======== Extract provided ========

Outbreaks of gastrointestinal (GI) illness have been linked to incidents in which turbidity exceeded acceptable limits [1016]. However, it is unclear whether endemic GI illness is associated with drinking water within acceptable turbidity levels ('normal' turbidity). In 1997, Schwartz et al. reported an association between variations in normal drinking water turbidity and endemic GI illness in children in Philadelphia [17]. The Environmental Protection Agency (EPA) concluded that the study's results were invalid, citing flaws in turbidity measurement and analysis techniques [18, 19]. Despite this, subsequent studies in different settings have also suggested the existence of such an association [15, 2024].

We were commissioned by the Drinking Water Inspectorate of England and Wales to determine what evidence exists for an association between drinking water turbidity and endemic GI illness in settings with public water supplies similar to that in the United Kingdom (UK). We report the findings of a systematic critical review to assess the evidence for an association between turbidity levels of public drinking water supplies within acceptable quality limits and incidence of acute GI illness.


We searched for all peer-reviewed papers published before December 2006 on the subject of water quality and diseases or poisonings with acute GI manifestations in PubMed, EMBASE, Aquatic Science and Fisheries Abstracts 3: Aquatic Pollution and Environmental Quality, and Industrial and Applied Microbiological Abstracts (Microbiology A) (see Appendix). We searched for non peer-reviewed papers using the System for Information on Grey Literature in Europe (SIGLE) and the following websites: Water Intelligence Online, Health Canada,, Theses Canada, and Proquest Digital Dissertations (for 2005 and 2006) We manually searched the reference lists of all papers that fulfilled our eligibility criteria and checked our results with experts in the field of drinking water quality.

Studies were included in the review if they investigated the effect of variations in turbidity of water from a treated public water supply (not a private well), either pre-treatment or effluent (post-treatment and leaving the treatment works), on the risk of acute GI illness in the population(s) served by that supply. We restricted the review to countries comparable to the UK in terms of water supply infrastructure and incidence of acute GI illness: Western Europe, the United States, Canada, Japan, Australia and New Zealand. Analyses comparing GI incidence before and after a treatment works upgrade were excluded, because system overhauls are one-time occurrences unrepresentative of the routine operation of the treatment plant. Similarly, outbreak investigations were excluded, since these events are unlikely to be representative of water quality generally. Intervention studies, where homes were fitted with active or sham drinking water filters at the tap, were excluded as they did not investigate the effect of turbidity specifically.

======== Raw data ========

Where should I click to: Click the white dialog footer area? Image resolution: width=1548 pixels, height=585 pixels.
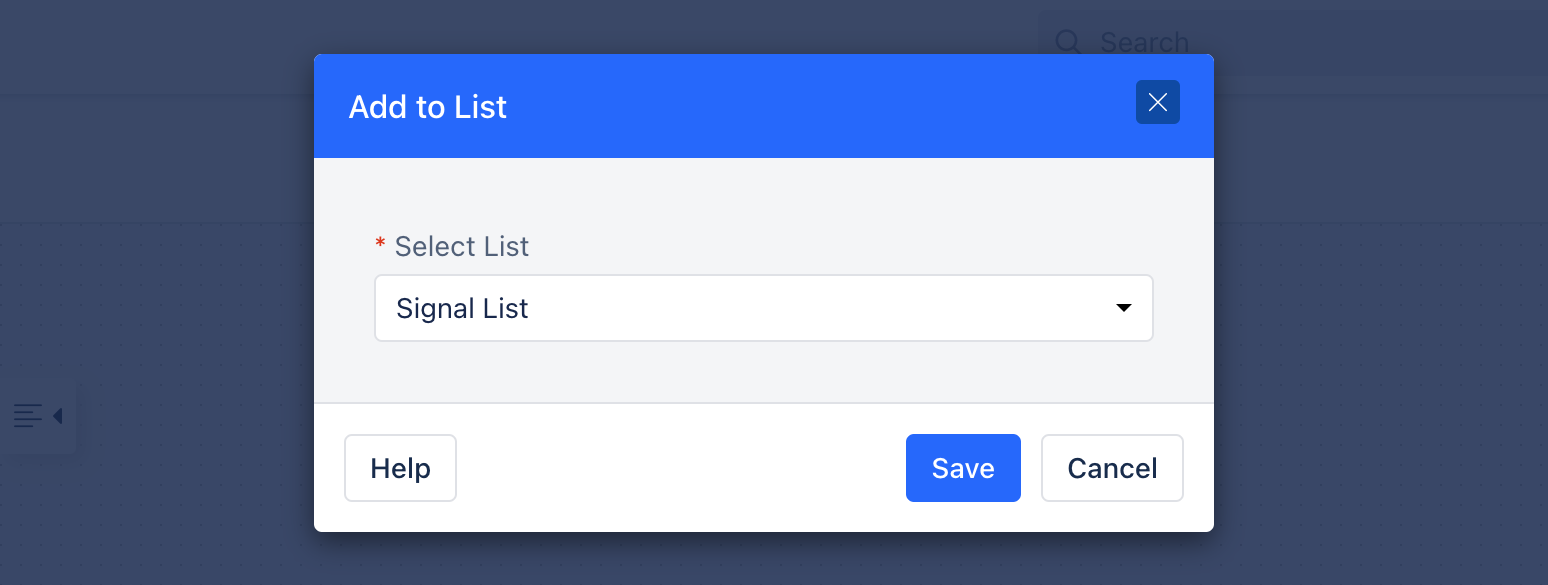pos(680,468)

========

## Task instructions
Pick up the text on drinking water turbidity after its last sentence and continue it. The lines have no connection to the text on drinking water turbidity.

## Answer
As exposure to drinking water in these settings is nearly universal, the association between turbidity and GI illness cannot easily be investigated using conventional epidemiological studies. All the studies identified used time-series approaches, in which the incidence of GI illness in a defined population is observed over time and compared at different levels of turbidity. Because such studies investigate the relationship between exposure and outcome over time, adequate adjustment must be made in the analysis for temporal patterns in exposure and outcome (and other relevant time-varying confounders such as temperature), in order to establish a causal rather than coincidental relationship.

Two reviewers (CCT, AGM) independently assessed each study according to a list of pre-determined criteria regarding appropriateness of the design and analysis, results and interpretation, and overall quality. The merits of each study, as compared with an optimum analysis, were discussed with two other reviewers (CDH, LCR) and summarized in text form. Criteria for an optimum analysis were as follows:

  1. 1.

    Exposure defined as daily turbidity at the treatment plant, expressed as the mean of several repeat measurements using standard equipment and units;

  2. 2.

    Outcome defined so as to minimize bias due to individuals' perception of exposure (e.g. hospitalizations for GI illness using International Classification of Diseases (ICD) codes);

  3. 3.

    Attempts made to minimize misclassification of exposure and outcome (e.g. using postcodes to match diagnoses to the catchment population of a treatment plant);

  4. 4.

    Use of appropriate analytical methods, taking account of seasonal variations in turbidity and acute GI illness, and other potential (time-varying) confounders.

Important differences were found between studies in terms of context and specification of analytical models. We thus considered it inappropriate to conduct a pooled analysis of study results.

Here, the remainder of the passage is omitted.